**Work instructions:** Collect every line of the material below that contains the string "image", matching case exactly.

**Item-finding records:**
>> BEGIN

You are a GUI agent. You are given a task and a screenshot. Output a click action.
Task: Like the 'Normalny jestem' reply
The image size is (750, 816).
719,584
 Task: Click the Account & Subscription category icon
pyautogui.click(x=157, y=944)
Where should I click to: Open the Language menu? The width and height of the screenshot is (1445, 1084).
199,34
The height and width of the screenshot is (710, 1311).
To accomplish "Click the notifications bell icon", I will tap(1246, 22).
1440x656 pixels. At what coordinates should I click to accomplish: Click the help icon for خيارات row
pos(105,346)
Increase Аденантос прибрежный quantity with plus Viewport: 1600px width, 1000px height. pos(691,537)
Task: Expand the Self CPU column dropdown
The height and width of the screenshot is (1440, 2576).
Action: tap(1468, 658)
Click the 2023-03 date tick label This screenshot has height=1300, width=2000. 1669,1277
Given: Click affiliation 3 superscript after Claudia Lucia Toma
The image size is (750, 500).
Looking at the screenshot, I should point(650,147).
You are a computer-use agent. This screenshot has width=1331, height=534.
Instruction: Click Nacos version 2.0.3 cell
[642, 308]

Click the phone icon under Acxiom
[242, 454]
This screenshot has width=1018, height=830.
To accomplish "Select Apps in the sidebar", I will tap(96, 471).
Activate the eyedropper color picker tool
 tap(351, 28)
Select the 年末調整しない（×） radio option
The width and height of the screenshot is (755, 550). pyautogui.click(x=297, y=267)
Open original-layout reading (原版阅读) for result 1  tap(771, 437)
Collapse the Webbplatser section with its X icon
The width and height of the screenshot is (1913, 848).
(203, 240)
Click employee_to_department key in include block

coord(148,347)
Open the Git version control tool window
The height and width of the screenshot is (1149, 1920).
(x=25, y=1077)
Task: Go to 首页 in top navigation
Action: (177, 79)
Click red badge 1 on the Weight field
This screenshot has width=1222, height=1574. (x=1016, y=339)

>> END

**Answer to this problem:**
The image size is (750, 816).
The image size is (750, 500).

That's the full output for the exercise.